На вертолёт мы уже не надеялись, всё равно ведь ему сесть было бы теперь негде, но и косу оставлять не хотелось: не век же будут дожди.
Так мы кочевали от острова к острову, пока не отыскали тот, который уж наверняка был самый высокий: он остался один, последний — груда песка посреди реденьких, дрожащих на быстрине кустиков.
Мы занялись устройством лагеря. Кто перетаскивал снаряжение, кто ставил палатки, а повар пошел за дровами. Остров наш оказался не таким уж заброшенным — у самой воды и выше повсюду на песке были следы: торопливые, в ёлочку, по самой кромке разбегались дорожки куликов; выше — солидные, впришлёпку, треугольники — их оставили гуси.
На ночь установили дежурства. Было ещё темно, когда я вышел на пост присматривать за прибывающей водой.
Лодки наши, спокойно плававшие вечером в уютной гавани, прибило к берегу. Я проверил, не надо ли подкачать их, но они были тугие, как мячи. Возле костра лежала мелкокалиберка.

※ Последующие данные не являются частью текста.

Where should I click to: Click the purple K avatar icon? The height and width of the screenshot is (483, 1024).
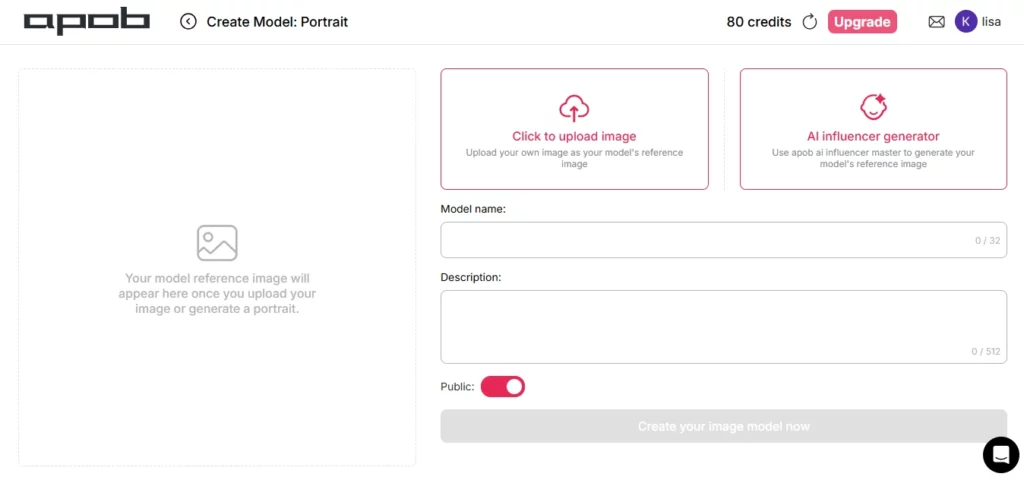click(965, 21)
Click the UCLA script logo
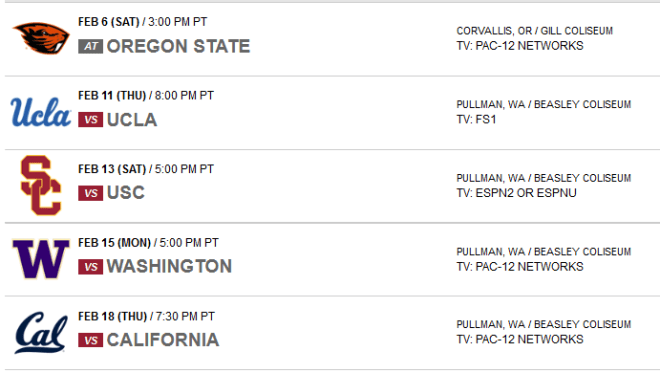Viewport: 660px width, 373px height. pos(41,112)
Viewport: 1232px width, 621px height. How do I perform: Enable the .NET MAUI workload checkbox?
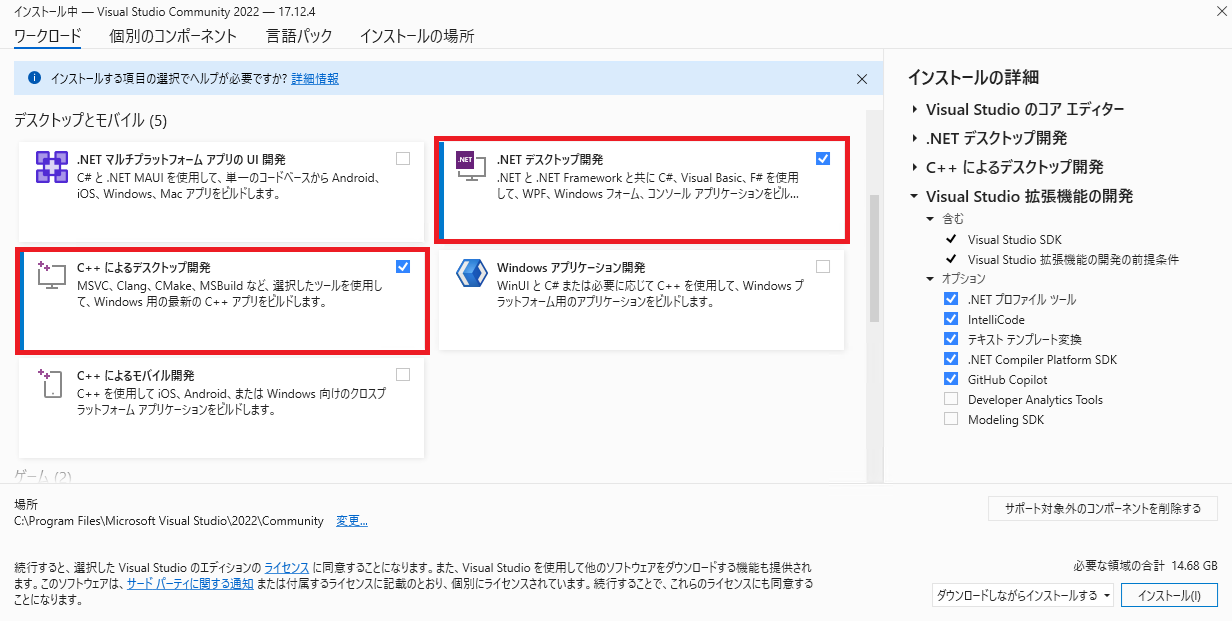403,158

Это повар положил её здесь для дежурного, чтобы была под руками, если покажется какая живность.
Я подбросил дров в огонь, согрел чаю, уселся с кружкой у костра. Было тихо. Только потрескивали в огне дрова, пищали сонные комары да где-то на заломе глухо шумела река. Её почти не было видно. Она лишь угадывалась в редеющих сумерках — не река даже, а что-то большое и безостановочное хлюпало там, в тумане, встряхивало затопленный ивняк и ольховник, тащило пену.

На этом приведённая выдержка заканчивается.